Hacker Newsnew | past | comments | ask | show | jobs | submitlogin

I think this "machine learning for hackers" approach is just not enough. Oftentimes, you do need a solid theoretical/mathematical background. Most people seems to approach ML like they approach programming tools or libraries - learn just enough to get job done and move on.

I was studying machine learning from Andrew Ng's CS229 (the class videos are online. I think they date from 2008 or hereabout). There is no way you can progress beyond lecture 2 (out of 20) without a solid probability background. A solid background in probability/statistics probably means a good first course in Probability or maybe the first five chapters of "Statistical Inference" by Cassias and Berger. Similarly, for SVM, you need a solid background in Linear Algebra and so on. You probably also need a background Linear Optimization. Here are the recommendations by Prof. Michael Jordan https://news.ycombinator.com/item?id=1055389

Not a lot of people want to dive in this much. They have got things to do and who cares about proofs anyway. The thinking goes like "Most of the mathematics is abstracted away by libraries like scikit-learn. Let's get shit done.". Well, I think a lot of competitive advantage of Google/Facebook in ML is because they have staffed their engineering with people who have studied these things for years (by PhD). Compare that to flipkart's recommendations.

However, I don't think this problem is unique to ML/Data Science. It is equally bad in "Distributed systems". Let's use Docker, that's the future!

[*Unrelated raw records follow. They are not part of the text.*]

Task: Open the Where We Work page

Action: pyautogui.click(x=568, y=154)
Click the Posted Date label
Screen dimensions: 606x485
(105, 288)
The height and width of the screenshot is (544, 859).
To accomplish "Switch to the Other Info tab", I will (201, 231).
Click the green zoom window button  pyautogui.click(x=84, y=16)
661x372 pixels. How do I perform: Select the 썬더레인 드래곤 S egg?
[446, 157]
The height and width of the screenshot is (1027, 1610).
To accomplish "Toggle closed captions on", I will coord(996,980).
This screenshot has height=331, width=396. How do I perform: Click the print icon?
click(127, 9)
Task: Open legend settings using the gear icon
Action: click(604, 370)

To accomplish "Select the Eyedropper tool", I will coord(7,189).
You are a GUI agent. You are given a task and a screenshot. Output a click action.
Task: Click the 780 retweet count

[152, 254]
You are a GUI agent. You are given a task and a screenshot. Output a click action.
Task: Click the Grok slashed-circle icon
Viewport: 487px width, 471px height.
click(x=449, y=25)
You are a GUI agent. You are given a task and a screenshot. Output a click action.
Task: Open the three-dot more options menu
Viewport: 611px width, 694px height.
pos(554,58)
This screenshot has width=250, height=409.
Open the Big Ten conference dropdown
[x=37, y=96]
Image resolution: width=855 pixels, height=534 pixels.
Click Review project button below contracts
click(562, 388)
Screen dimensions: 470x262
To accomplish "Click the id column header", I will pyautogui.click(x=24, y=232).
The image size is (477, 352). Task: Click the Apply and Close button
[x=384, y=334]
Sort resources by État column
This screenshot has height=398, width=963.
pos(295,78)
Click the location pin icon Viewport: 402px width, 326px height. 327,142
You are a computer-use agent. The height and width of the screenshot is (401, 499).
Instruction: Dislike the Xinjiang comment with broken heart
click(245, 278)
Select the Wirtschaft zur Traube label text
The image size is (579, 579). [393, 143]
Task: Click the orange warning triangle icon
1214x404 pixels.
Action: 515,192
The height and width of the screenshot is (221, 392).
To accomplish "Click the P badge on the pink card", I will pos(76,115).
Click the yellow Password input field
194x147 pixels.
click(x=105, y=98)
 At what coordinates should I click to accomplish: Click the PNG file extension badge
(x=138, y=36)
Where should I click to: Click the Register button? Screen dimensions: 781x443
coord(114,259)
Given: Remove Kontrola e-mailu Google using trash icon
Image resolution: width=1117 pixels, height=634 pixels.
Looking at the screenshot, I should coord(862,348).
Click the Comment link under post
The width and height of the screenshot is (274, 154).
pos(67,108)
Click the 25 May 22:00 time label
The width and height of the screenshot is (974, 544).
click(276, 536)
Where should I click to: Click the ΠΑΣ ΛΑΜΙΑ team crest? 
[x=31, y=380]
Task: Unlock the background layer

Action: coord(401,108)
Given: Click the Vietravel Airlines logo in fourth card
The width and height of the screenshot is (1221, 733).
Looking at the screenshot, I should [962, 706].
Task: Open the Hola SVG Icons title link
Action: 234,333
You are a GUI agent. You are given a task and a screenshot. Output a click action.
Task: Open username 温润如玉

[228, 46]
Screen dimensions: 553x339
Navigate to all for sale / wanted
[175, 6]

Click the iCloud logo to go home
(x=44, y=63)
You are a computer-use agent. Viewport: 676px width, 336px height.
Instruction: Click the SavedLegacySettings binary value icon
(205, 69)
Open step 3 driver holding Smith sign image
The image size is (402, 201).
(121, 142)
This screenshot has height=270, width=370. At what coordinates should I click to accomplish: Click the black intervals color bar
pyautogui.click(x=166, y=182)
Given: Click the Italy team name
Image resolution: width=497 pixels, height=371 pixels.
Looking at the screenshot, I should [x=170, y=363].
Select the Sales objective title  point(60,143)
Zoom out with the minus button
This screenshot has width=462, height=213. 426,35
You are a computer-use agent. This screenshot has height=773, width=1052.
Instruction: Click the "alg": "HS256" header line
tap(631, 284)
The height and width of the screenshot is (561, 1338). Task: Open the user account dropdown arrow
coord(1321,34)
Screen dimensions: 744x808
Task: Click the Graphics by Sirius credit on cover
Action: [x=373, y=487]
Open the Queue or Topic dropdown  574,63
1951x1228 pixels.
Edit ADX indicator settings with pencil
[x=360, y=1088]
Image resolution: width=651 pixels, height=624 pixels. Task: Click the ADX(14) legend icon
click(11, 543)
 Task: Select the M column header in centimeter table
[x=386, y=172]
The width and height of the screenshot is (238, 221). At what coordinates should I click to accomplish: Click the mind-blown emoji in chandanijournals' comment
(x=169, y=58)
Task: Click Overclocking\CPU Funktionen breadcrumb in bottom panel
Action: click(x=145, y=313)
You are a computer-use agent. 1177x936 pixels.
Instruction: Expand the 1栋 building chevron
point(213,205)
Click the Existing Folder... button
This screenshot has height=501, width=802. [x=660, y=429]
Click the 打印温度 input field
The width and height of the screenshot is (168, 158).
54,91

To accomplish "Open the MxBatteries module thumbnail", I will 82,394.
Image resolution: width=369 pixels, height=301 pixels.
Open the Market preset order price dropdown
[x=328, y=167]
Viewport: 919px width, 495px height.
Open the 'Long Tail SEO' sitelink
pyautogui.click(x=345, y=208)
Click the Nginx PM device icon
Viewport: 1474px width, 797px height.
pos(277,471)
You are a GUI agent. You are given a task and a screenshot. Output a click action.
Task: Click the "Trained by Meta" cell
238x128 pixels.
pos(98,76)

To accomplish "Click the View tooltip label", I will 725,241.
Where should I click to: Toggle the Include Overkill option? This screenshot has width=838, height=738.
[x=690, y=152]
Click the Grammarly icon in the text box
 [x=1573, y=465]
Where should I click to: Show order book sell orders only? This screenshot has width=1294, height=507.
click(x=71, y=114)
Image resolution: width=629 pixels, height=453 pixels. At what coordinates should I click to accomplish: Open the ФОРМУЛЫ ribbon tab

I understand where you're coming from and also agree in principle, but I'd change the claim that "this approach is just not enough" with "this approach is just not enough for achieving many things in machine learning including breaking new ground". I think there's always a way to be creative within the constraints and concepts/axioms you take as given. For example, the fact that I have absolutely no control (or knowledge for that matter) on how to design or improve the microprocessor on my computer, I don't feel this is limiting my creativity in software development at all. Once changes and improvements occur in the hardware level, I'm sure they will find a way to the software development layer and then I'll be handed even more degrees of freedom to be creative (though I'm not complaining with the freedom I currently have). Don't you think the same might apply to machine learning - i.e those with solid theoretical/mathematical background are analogous to the chip designers and the "machine language hackers" are the software developers?


I think in both cases -- ML and software in general -- the basics open 80-90% of the field up, and that's enough for most people.

But I'd never do safety critical embedded devices without understanding the physical processor.

And there are similar limits for ML.


I don't think Andrew Ng would agree with your assertion. His Coursera ML class assumes little more than a basic high school math education, and at the start of the course, he teaches the very small subset of linear algebra required to understand his course materials.

I think what Andrew Ng would say is that without a rigorous statistical background, you will be limited in your ability to use ML, and you will certainly be more liable to blow your foot off by using it improperly. That being said, in a subset of cases, you may be able to achieve non-trivial insights through the techniques he teaches in the course.

So how I would rephrase your assertion is that a hacker can probably get a lot more out of ML techniques if they are willing to learn the math underlying them.


> And at the start of the course, he teaches the very small subset of linear algebra required to understand his course materials.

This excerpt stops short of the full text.